Top of DATASET RECORDS

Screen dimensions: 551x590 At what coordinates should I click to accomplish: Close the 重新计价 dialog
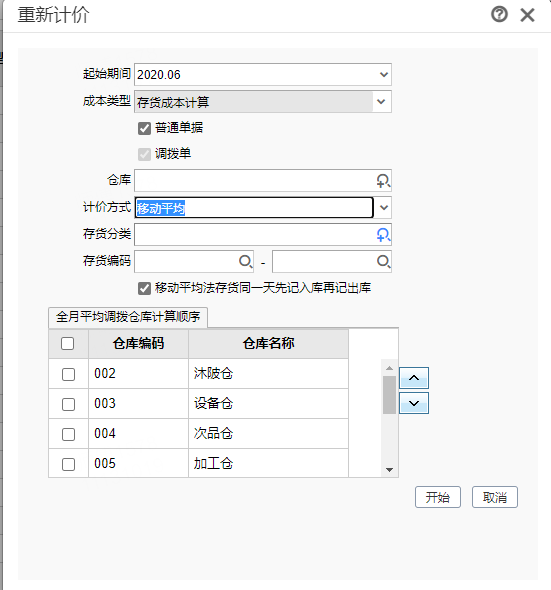[527, 15]
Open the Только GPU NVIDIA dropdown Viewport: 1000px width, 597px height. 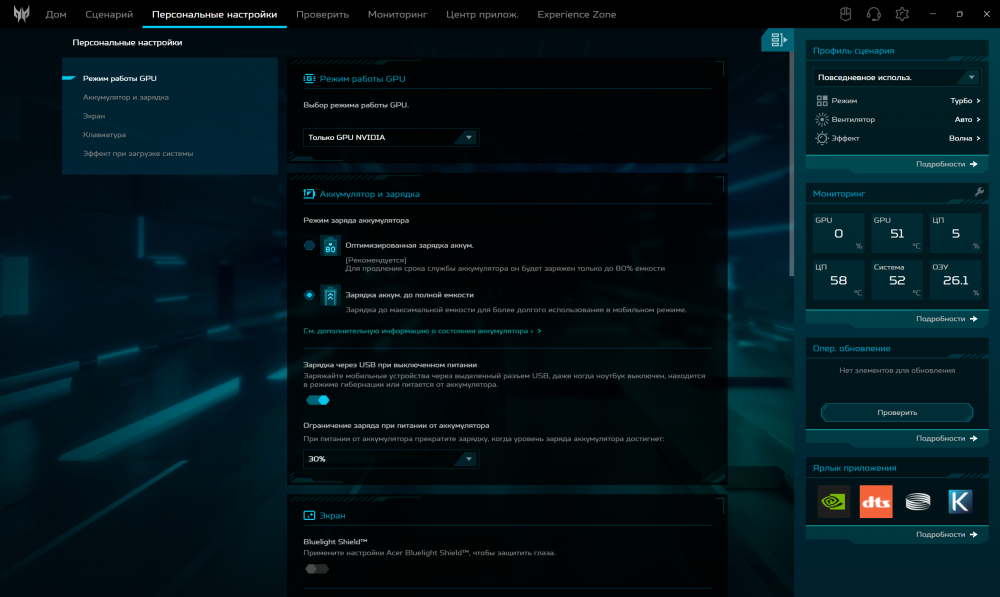(391, 137)
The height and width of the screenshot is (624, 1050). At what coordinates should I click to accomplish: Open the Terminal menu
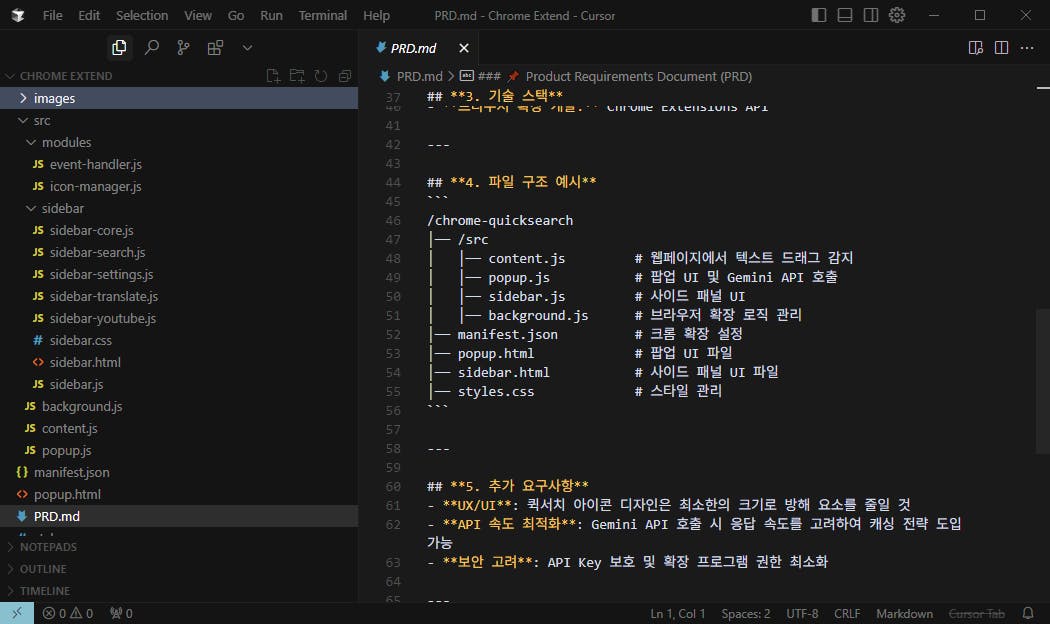pyautogui.click(x=323, y=15)
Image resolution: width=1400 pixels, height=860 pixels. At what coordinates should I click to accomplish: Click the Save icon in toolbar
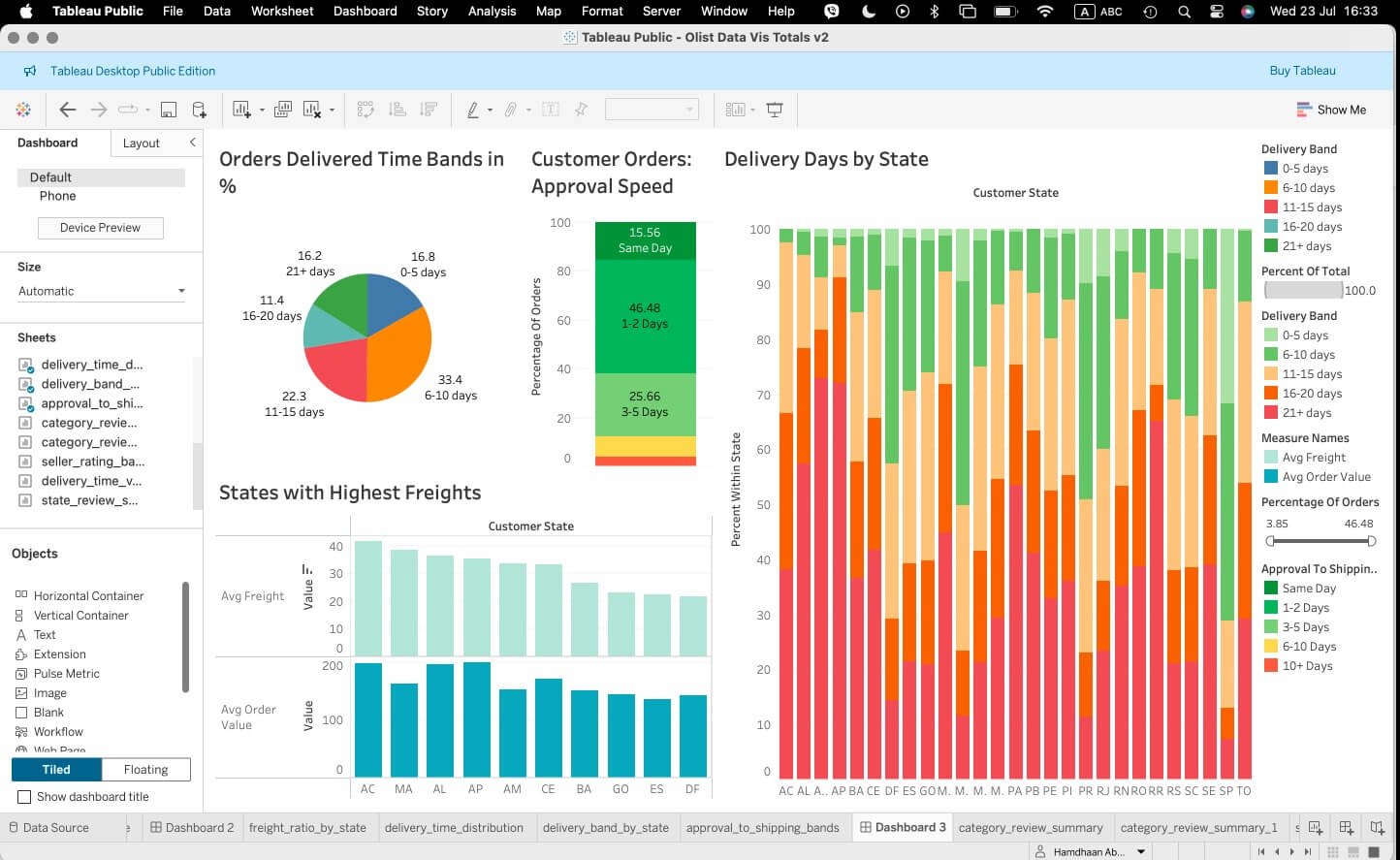click(168, 110)
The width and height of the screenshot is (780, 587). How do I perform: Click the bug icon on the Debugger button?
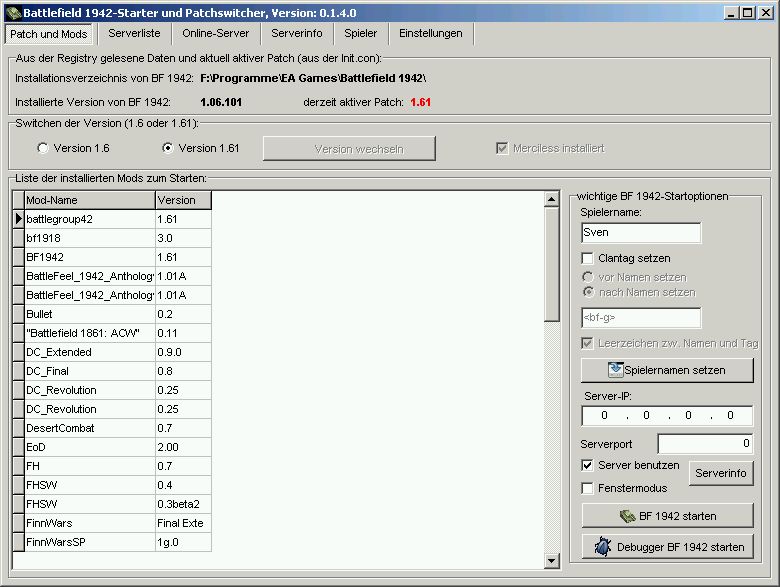point(602,547)
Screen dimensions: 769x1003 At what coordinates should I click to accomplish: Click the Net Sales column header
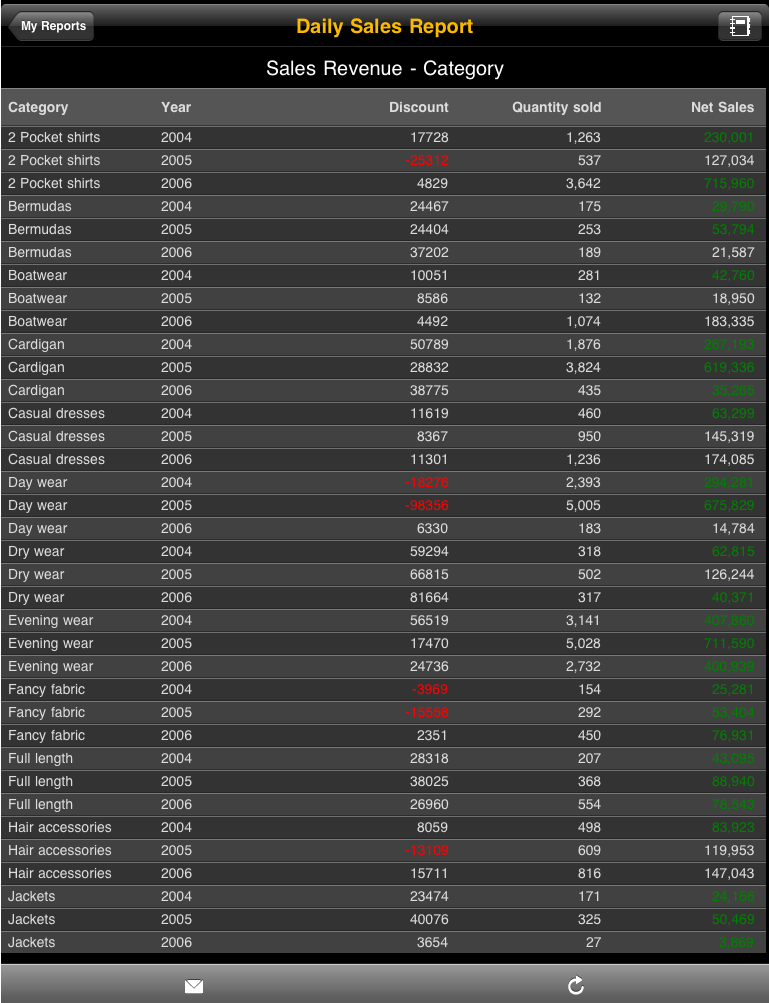coord(722,107)
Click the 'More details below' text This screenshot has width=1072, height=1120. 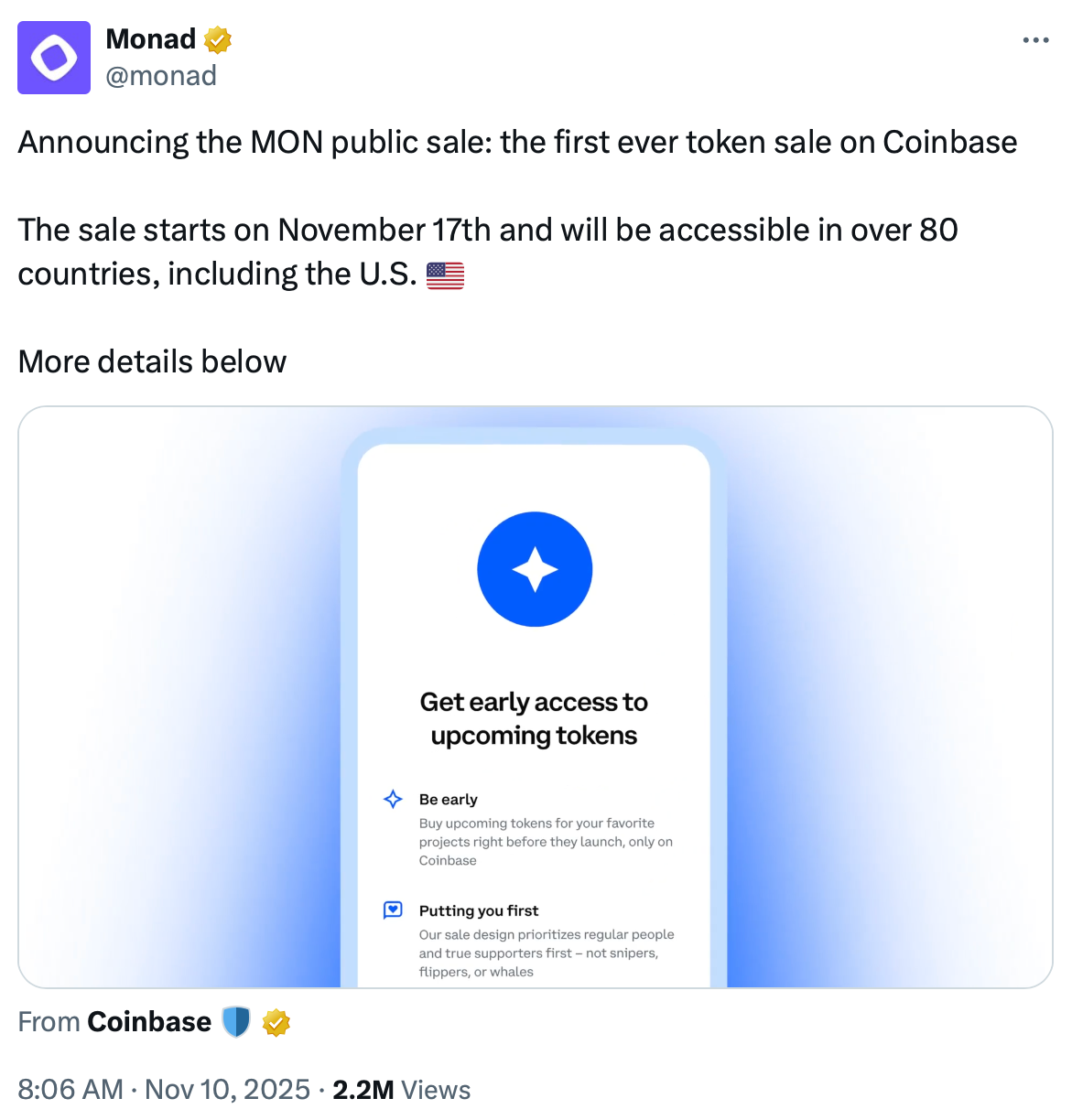point(151,361)
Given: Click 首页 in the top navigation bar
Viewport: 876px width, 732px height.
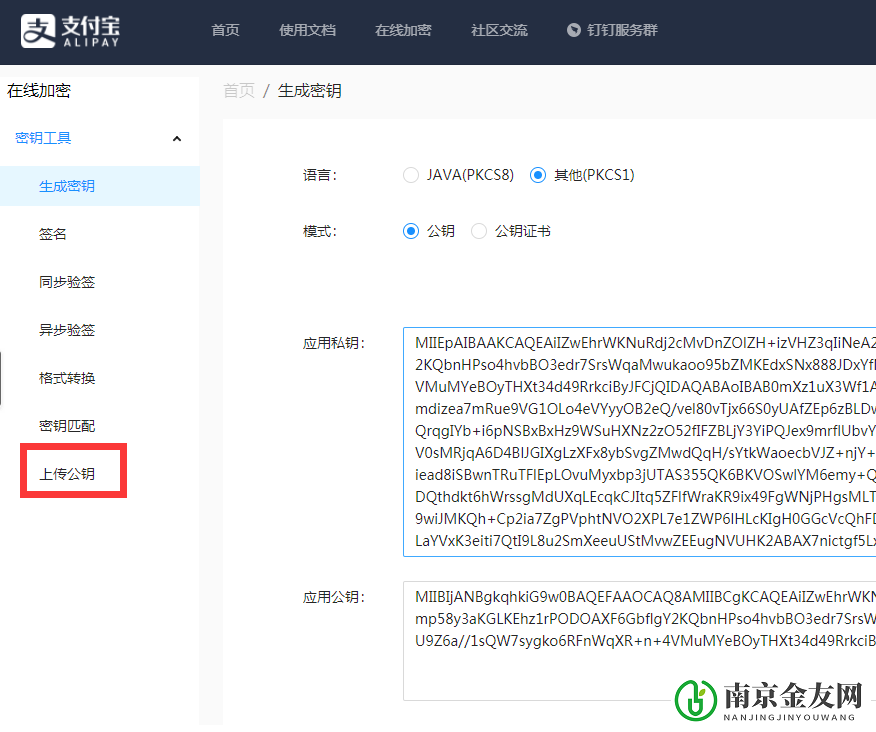Looking at the screenshot, I should coord(225,30).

Bottom of DATASET RECORDS

_DIRECTIONS_
Only the lines from the one with "Given: Click 首页 in the top navigation bar" through the final line of the data should be written out, exactly and including both ends. Skip the pictures.

_RESULT OF THE TASK_
Given: Click 首页 in the top navigation bar
Viewport: 876px width, 732px height.
Looking at the screenshot, I should coord(225,30).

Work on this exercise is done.